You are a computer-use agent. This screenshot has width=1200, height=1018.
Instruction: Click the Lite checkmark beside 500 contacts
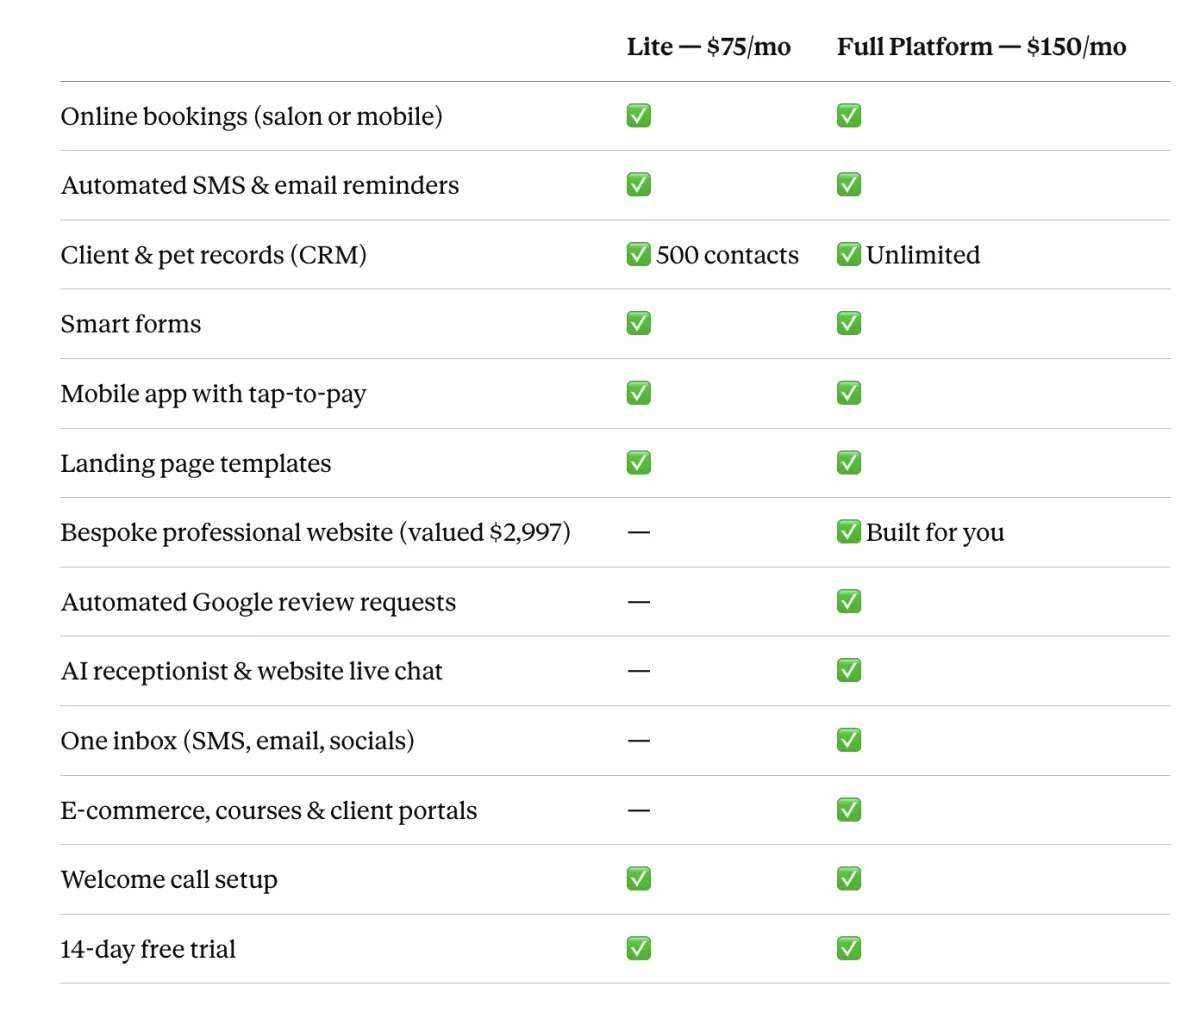639,254
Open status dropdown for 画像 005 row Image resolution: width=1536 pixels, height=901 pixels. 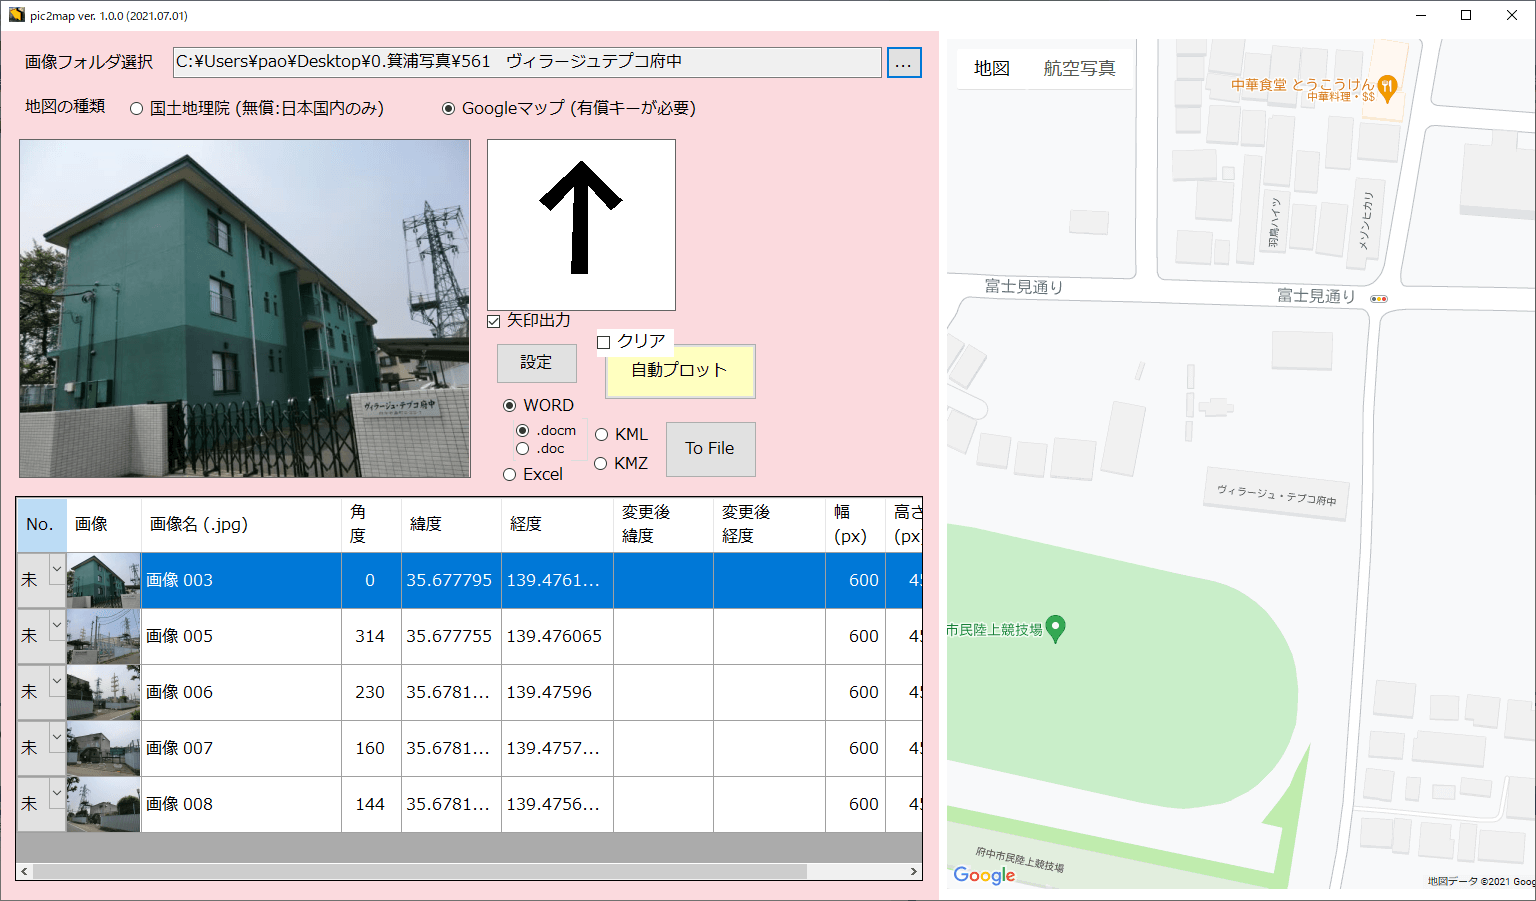point(56,625)
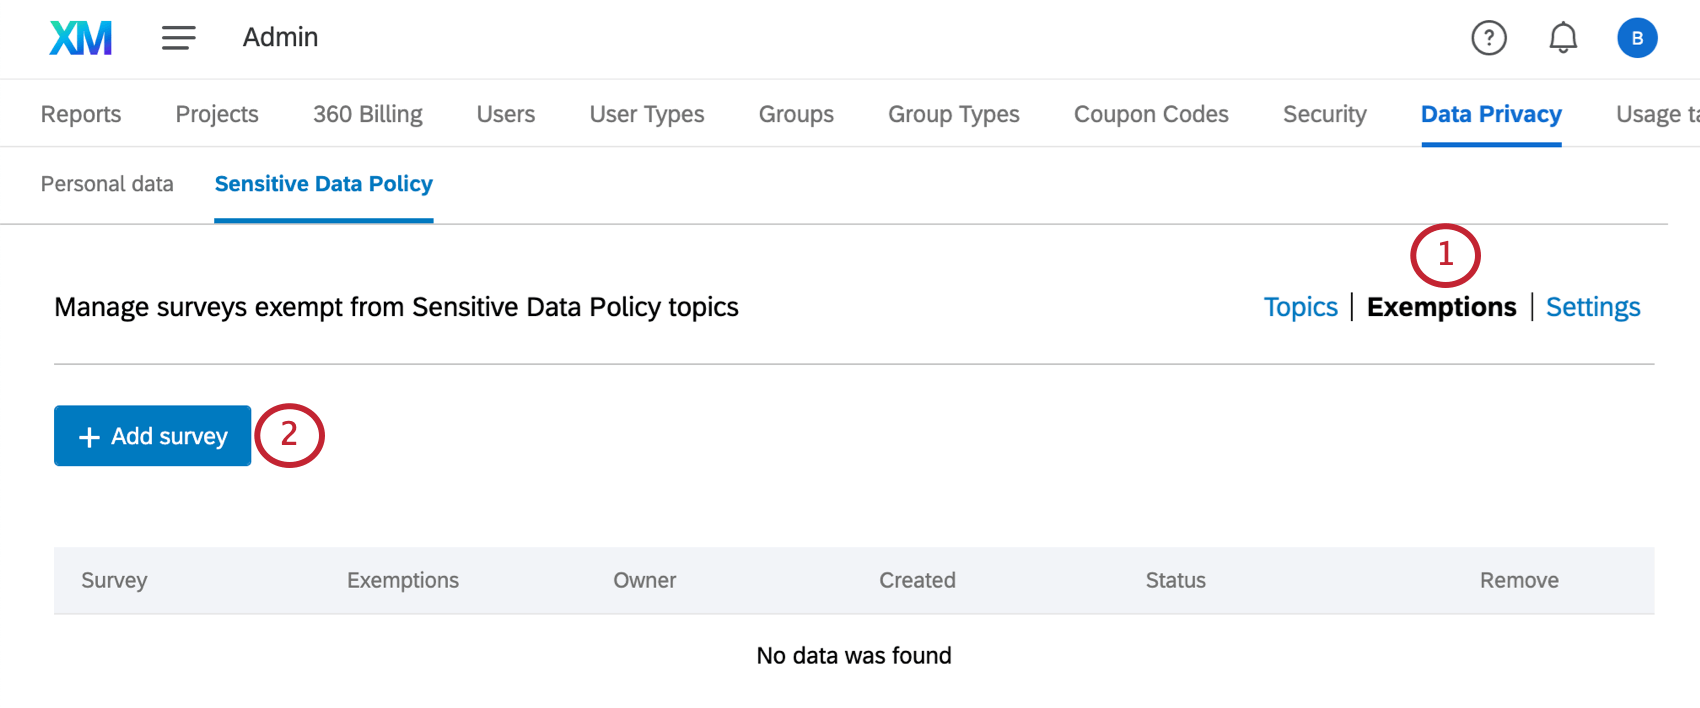The width and height of the screenshot is (1700, 708).
Task: Switch to the Groups tab
Action: (x=796, y=114)
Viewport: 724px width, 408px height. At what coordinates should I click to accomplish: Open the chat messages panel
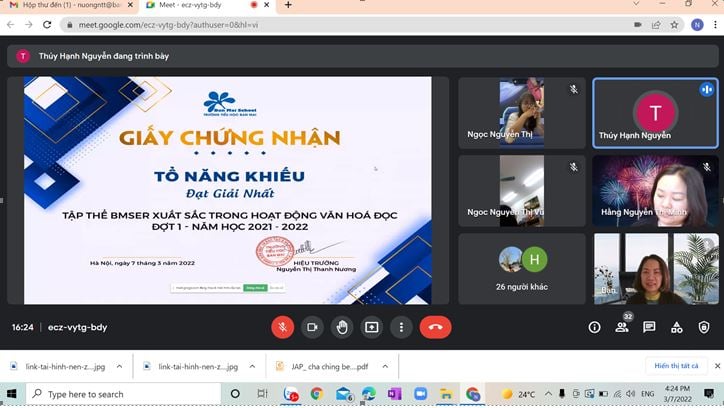649,327
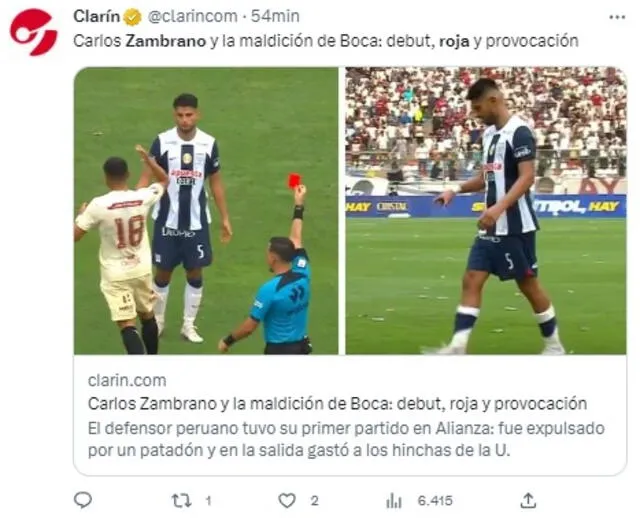Viewport: 640px width, 518px height.
Task: Click the clarin.com domain in the card
Action: (127, 380)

────────────────────────────────────────

» WHAT IS BEING ASKED: Nothing is needed beyond an exact transcription of the lines from the one containing "Viewport: 724px width, 408px" to the end of the entries above, with the pictures omitted.

» EXPECTED OUTPUT:
Viewport: 724px width, 408px height. At what coordinates should I click to accomplish: Open the chat messages panel
649,327
Viewport: 640px width, 518px height.
Task: Click the clarin.com domain in the card
Action: (127, 380)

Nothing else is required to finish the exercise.